- REQUIREMENTS -
Arrange the part of the material below that opens with the line containing "Task: Click Diluted Amount 22.000 ozs line" and closes with the line containing "Action: 201,281" as a JSON list of strings, one string per line, omitting blank lines.

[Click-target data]
----

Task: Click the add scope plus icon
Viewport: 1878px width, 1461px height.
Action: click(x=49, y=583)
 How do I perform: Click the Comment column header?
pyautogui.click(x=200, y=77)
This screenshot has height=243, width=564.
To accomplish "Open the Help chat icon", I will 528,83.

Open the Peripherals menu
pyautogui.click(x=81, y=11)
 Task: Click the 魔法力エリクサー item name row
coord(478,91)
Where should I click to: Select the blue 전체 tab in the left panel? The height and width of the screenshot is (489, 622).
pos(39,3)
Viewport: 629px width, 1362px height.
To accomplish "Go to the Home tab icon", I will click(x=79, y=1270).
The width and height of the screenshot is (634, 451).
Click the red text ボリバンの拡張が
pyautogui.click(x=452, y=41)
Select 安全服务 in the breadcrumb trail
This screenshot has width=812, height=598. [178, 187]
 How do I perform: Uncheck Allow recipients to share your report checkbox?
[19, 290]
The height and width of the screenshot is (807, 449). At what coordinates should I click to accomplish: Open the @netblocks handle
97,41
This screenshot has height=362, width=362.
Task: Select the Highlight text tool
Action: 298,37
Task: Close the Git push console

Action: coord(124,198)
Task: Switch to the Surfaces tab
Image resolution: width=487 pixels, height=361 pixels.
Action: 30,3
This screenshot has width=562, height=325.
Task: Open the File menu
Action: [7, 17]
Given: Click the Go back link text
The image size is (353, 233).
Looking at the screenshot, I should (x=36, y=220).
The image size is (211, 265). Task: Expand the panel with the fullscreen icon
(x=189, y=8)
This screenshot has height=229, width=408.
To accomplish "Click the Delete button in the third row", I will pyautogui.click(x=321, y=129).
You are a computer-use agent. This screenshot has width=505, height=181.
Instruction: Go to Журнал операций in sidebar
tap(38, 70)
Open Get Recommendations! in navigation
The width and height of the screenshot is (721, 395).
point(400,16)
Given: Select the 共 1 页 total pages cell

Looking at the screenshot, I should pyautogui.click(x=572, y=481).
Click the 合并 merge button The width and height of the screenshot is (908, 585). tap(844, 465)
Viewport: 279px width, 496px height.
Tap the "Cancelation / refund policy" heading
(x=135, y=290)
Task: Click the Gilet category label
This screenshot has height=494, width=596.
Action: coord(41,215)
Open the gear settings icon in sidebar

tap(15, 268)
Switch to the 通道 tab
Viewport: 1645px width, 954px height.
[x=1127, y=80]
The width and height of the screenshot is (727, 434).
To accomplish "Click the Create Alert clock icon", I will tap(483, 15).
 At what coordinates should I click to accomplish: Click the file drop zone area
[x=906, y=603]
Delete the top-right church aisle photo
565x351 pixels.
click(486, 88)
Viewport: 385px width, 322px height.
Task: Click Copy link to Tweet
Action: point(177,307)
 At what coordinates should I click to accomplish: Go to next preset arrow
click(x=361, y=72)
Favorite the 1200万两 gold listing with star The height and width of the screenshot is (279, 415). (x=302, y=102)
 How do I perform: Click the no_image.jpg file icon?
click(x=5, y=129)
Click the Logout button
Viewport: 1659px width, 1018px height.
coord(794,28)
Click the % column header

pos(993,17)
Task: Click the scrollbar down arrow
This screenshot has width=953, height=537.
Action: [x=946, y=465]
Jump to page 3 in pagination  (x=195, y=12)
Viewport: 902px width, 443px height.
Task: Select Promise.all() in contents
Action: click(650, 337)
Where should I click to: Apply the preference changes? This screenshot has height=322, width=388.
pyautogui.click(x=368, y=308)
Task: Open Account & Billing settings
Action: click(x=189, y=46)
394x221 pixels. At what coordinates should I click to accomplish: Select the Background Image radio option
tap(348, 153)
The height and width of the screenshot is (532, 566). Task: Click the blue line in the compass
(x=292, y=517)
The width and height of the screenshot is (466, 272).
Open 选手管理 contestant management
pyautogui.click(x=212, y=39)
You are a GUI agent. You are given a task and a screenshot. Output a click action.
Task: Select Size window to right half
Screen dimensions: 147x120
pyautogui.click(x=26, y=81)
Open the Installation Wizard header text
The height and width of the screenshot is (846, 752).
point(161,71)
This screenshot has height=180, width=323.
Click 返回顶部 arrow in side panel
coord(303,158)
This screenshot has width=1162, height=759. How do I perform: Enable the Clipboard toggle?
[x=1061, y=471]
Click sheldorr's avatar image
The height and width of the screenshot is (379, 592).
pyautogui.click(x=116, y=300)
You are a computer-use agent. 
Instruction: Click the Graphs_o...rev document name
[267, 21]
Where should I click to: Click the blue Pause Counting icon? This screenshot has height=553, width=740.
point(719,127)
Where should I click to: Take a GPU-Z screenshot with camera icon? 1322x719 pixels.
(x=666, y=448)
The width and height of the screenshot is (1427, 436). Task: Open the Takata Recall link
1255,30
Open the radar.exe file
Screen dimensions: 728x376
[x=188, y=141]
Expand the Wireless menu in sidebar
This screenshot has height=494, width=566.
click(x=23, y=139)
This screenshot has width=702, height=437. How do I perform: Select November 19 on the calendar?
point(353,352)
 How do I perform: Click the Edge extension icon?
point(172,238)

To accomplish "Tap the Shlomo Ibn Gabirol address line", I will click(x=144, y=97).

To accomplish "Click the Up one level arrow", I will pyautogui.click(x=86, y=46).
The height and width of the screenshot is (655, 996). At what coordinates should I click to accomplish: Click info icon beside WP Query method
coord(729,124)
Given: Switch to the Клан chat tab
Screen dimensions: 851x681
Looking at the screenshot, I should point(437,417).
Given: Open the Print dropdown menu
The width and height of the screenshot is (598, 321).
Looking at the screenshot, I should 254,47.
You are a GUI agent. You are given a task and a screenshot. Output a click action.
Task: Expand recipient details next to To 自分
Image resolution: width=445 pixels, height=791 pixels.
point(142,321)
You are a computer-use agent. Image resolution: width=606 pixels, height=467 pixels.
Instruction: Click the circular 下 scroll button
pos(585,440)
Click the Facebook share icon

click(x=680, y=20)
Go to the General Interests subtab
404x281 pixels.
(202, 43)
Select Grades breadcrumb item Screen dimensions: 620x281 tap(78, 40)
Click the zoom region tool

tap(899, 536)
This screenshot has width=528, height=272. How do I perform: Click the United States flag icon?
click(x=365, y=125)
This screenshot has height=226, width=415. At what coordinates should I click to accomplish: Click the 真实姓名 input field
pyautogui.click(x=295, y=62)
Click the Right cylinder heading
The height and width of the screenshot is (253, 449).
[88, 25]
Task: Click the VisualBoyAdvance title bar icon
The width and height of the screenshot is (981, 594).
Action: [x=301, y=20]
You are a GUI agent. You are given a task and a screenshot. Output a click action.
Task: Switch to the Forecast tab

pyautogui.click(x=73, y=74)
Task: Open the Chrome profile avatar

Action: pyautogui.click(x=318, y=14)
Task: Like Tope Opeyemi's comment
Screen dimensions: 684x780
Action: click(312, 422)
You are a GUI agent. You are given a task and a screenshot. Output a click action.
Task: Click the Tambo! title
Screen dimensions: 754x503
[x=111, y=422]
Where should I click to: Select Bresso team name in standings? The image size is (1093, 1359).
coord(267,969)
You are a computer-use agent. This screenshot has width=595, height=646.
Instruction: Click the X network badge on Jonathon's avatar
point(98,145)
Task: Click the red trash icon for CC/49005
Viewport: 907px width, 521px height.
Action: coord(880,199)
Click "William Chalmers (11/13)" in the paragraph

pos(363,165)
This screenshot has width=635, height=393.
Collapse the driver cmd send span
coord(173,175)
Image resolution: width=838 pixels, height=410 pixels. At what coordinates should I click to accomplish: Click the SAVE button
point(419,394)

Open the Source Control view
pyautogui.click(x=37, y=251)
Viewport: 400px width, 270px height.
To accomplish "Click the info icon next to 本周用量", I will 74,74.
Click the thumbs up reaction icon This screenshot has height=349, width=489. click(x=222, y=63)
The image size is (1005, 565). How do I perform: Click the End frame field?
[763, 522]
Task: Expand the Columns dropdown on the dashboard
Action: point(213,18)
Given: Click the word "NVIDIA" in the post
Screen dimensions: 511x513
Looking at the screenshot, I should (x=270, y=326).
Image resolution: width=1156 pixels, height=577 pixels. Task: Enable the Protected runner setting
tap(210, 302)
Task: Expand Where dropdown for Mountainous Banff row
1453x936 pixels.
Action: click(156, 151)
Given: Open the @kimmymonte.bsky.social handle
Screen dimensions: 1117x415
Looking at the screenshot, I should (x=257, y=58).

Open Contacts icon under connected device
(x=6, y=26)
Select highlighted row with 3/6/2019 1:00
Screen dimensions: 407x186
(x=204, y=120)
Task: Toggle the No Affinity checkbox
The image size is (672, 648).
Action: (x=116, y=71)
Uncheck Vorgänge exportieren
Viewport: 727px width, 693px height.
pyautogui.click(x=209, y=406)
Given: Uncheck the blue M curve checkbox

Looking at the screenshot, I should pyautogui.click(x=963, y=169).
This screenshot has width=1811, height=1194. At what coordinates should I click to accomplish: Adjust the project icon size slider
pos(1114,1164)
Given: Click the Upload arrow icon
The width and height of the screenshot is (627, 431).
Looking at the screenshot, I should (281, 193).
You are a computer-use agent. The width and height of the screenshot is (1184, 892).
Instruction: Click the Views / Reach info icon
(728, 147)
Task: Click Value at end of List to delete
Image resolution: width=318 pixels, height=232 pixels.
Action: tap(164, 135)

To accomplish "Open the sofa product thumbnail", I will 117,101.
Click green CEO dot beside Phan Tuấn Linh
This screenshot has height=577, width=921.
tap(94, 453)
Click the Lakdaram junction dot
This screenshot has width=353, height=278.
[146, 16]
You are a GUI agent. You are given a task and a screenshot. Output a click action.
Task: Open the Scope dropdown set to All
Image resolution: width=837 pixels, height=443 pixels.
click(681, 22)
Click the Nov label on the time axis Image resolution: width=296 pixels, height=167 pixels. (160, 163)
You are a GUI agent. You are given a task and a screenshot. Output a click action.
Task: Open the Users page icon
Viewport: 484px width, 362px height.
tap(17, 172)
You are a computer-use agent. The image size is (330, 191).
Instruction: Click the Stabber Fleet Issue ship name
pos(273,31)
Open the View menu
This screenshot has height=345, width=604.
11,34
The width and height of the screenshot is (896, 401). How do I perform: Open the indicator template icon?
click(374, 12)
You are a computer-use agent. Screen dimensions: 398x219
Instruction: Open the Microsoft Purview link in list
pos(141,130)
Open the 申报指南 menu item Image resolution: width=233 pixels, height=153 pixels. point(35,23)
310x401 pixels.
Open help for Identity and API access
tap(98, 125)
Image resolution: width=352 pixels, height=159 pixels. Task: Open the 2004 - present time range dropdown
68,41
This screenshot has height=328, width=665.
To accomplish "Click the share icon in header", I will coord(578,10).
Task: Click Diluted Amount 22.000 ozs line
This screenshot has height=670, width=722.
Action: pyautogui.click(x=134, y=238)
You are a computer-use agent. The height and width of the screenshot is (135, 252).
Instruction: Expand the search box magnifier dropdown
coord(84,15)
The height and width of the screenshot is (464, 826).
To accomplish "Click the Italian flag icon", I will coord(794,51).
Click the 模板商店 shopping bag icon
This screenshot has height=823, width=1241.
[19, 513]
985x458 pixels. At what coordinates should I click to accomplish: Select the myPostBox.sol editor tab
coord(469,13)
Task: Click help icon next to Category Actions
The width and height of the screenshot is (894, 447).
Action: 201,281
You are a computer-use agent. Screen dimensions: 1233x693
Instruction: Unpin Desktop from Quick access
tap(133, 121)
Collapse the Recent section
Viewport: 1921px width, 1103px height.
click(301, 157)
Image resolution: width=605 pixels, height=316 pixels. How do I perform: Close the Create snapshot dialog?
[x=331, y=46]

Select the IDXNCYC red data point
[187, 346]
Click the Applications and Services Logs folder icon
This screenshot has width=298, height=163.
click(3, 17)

----

- WORKED SOLUTION -
[
  "Task: Click Diluted Amount 22.000 ozs line",
  "This screenshot has height=670, width=722.",
  "Action: pyautogui.click(x=134, y=238)",
  "You are a computer-use agent. The height and width of the screenshot is (135, 252).",
  "Instruction: Expand the search box magnifier dropdown",
  "coord(84,15)",
  "The height and width of the screenshot is (464, 826).",
  "To accomplish \"Click the Italian flag icon\", I will coord(794,51).",
  "Click the 模板商店 shopping bag icon",
  "This screenshot has height=823, width=1241.",
  "[19, 513]",
  "985x458 pixels. At what coordinates should I click to accomplish: Select the myPostBox.sol editor tab",
  "coord(469,13)",
  "Task: Click help icon next to Category Actions",
  "The width and height of the screenshot is (894, 447).",
  "Action: 201,281"
]